鏡を見ても、姉さんが同じように動く姿が映し出されるのみ。
つまり。
「失敗、した?」
「どうやらそのようね」
昨日使い切ったと言われたので、霊草は既に品切れだろう。
もう一回手に入れられるとは……簡単には考えにくい。
「ということは……っ!」
「待って、落ち着きなさい。ね?」
今にも泣き出しそうだったけど、イブさんが必死に肩を叩いて止めてくれる。
しかし、込み上げる涙は止められなかった。
「うぅ……うぅ!!」
「よしよし。ね、大丈夫だから」
そのまま彼女にしがみつき、ボクはサラさんやフローラさんが着たのにも気づかないまま泣き続けていた。
そうして落ち着くこと数十分。
見苦しい姿を見せたと三人に謝り、目元を化粧で隠してもらって食卓へといく。
既に食事は終わっていたらしいけど、どうやらボクらの分はキープしてくれたみたいだ。
そして、食卓にはガイアルとクロイスも座っていた。
「ごめん。
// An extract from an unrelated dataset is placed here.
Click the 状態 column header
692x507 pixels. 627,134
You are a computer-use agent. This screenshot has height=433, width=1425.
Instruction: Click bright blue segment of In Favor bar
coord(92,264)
遅くなって」
「いや、こちらでも問題が発生したからな。ちょうどよかった」
そういうガイアルは、何故か昨日とは違う席に座っている。
……あれ、そこって昨日クロイスが座っていた席だけど。
「そうだ。お前の見解を聞きたい……お前らが何もないってことは、やはりお前の仕業だよな?」
「え? クロイス。急にどうしたの?」
ツカツカとこちらへ歩み寄り、ボクの目の前へ。
そんな迫力に、いつの間にか壁を背にしてしまっていた。
……助けを求めようとしたけど、一緒に来た三人は既に席へ着いていた。
どうやらこちらのことは我関せずといった感じらしい。
「良いから、言え」
「ちょ、近いって。それに何をっ!」
逃げ場はない。
こんなにクロイスにせめられたことなんて、あの時以来だろうか。
にしても、彼らしくない。まるで別人のような……・
「どうして俺と兄貴が入れ替わっているんだ!」
「え?」
その言葉に、席に座ったままのガイアルに視線が集中する。
彼……クロイスは困ったように、肩を竦めただけだった。